→ **To do**: This exercise asks for an exact copy of every entry below, with pictures omitted.

######

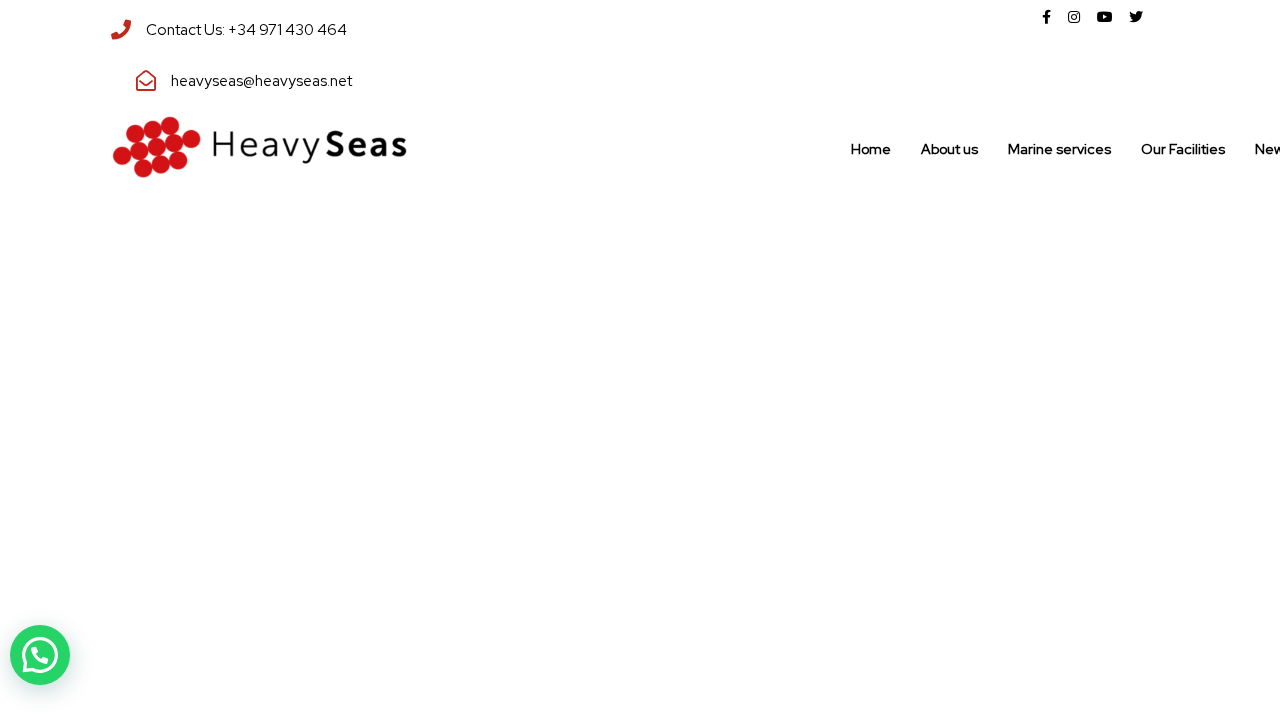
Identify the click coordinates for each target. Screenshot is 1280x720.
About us (949, 149)
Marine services (1059, 149)
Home (871, 149)
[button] (40, 655)
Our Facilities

######

→ **Task response**:
Identify the click coordinates for each target. Screenshot is 1280x720.
About us (949, 149)
Marine services (1059, 149)
Home (871, 149)
[button] (40, 655)
Our Facilities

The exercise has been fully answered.